= What you need to do =
Lines from the one holding "Instruction: Click the" through the end of the entries, inclusive, form the whole output; reproduce them exactly and omit pictures.

= Source data =
_ _ _ _ _
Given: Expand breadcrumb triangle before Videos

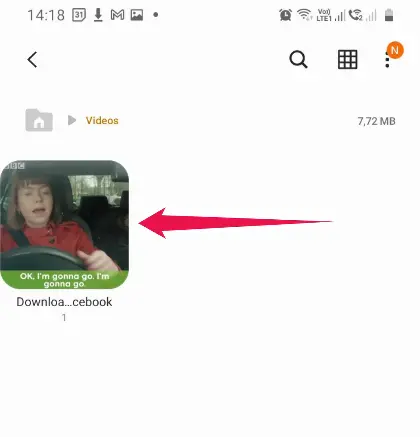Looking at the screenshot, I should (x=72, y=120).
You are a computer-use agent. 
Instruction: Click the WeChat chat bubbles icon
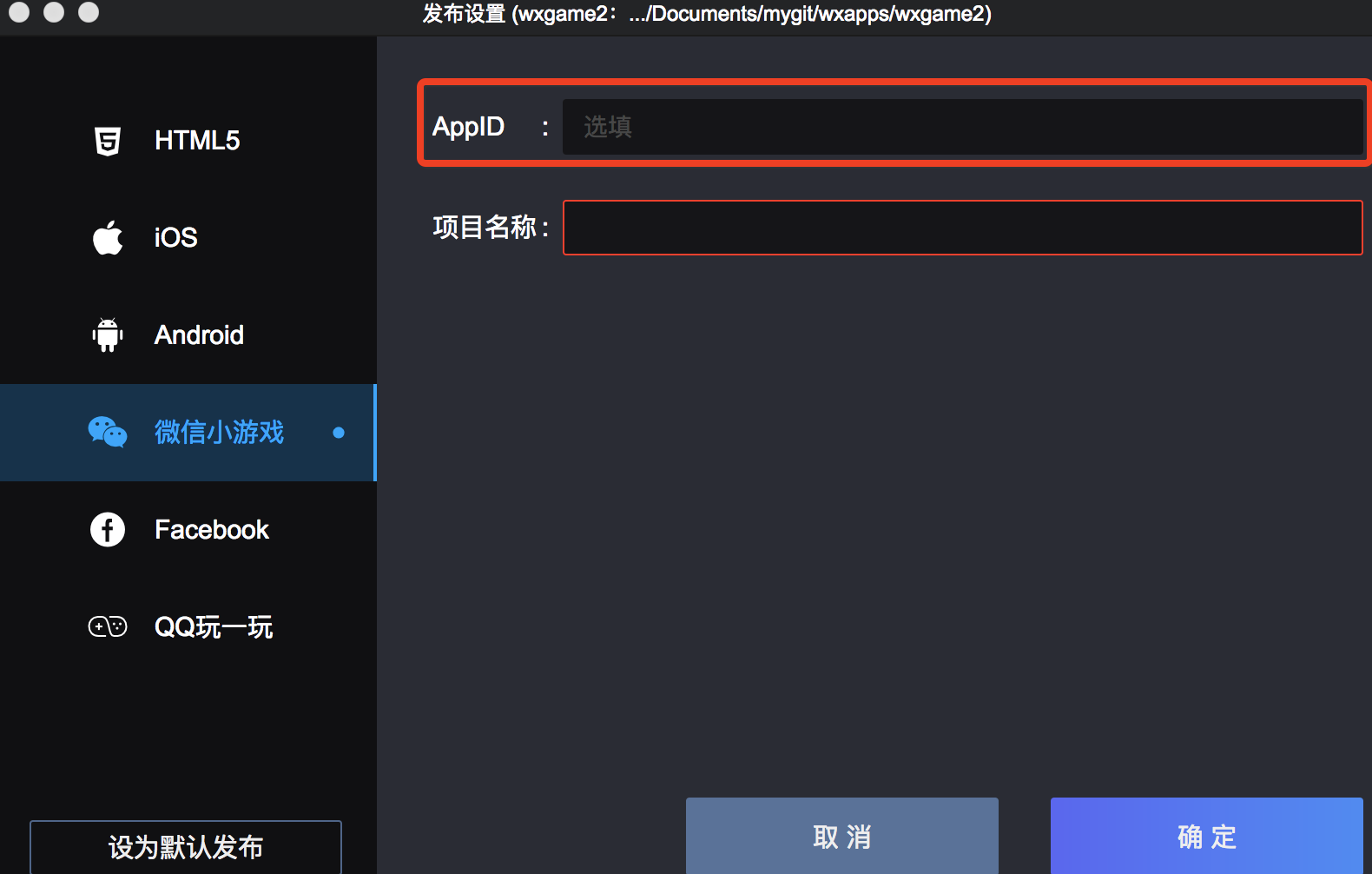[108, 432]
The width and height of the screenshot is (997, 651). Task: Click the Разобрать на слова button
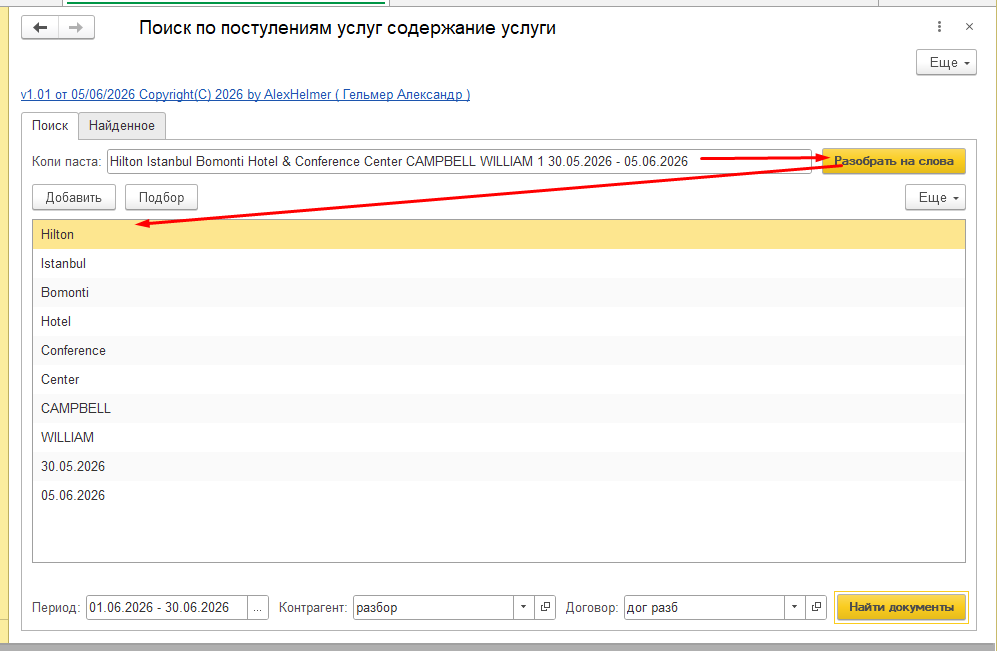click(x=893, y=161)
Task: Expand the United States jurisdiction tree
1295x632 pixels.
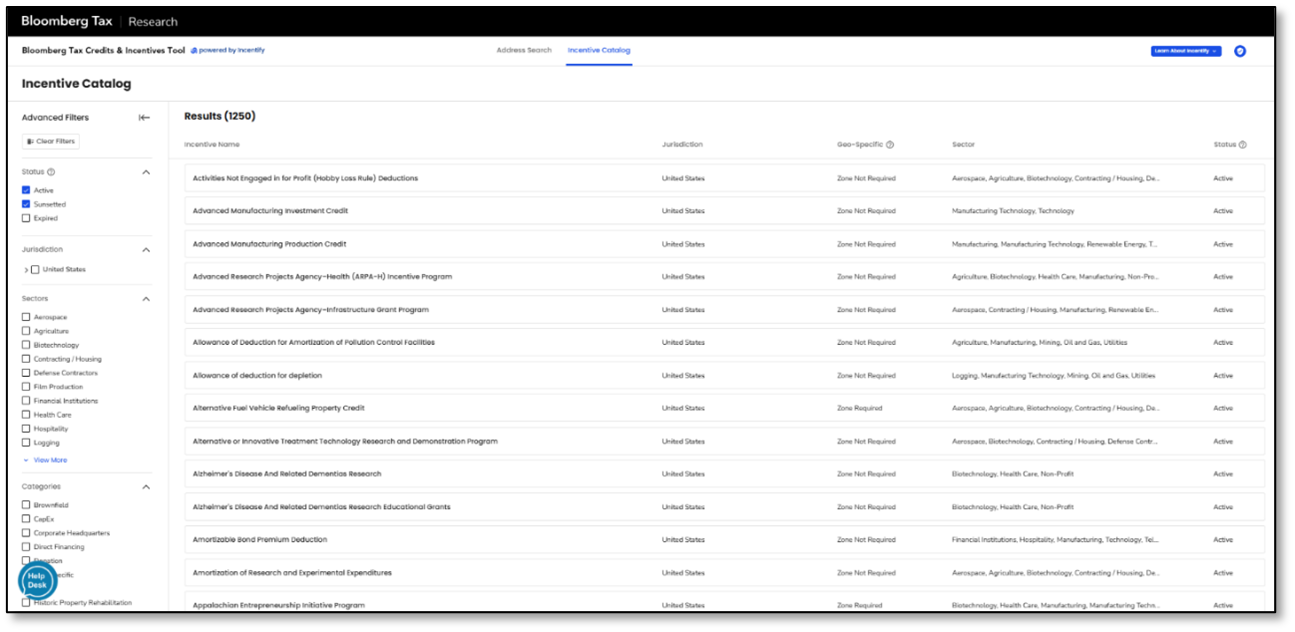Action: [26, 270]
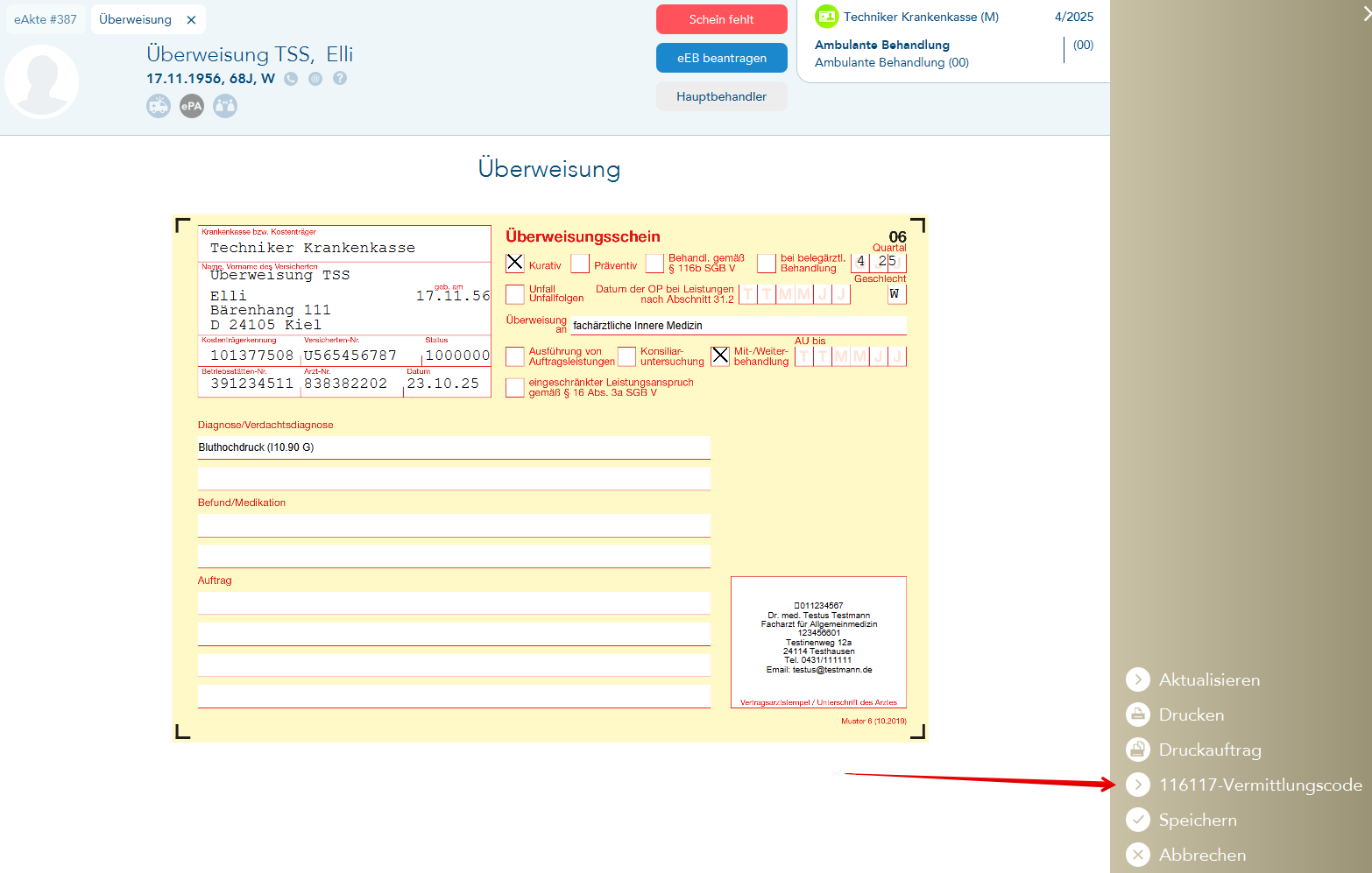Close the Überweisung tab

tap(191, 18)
_ _ _ _ _
= Output of the exercise =
Instruction: Click the WeChat chat bubbles icon
[108, 432]
The width and height of the screenshot is (997, 651). Task: Click the Разобрать на слова button
click(x=893, y=161)
Task: Expand the United States jurisdiction tree
1295x632 pixels.
Action: [26, 270]
Close the Überweisung tab

tap(191, 18)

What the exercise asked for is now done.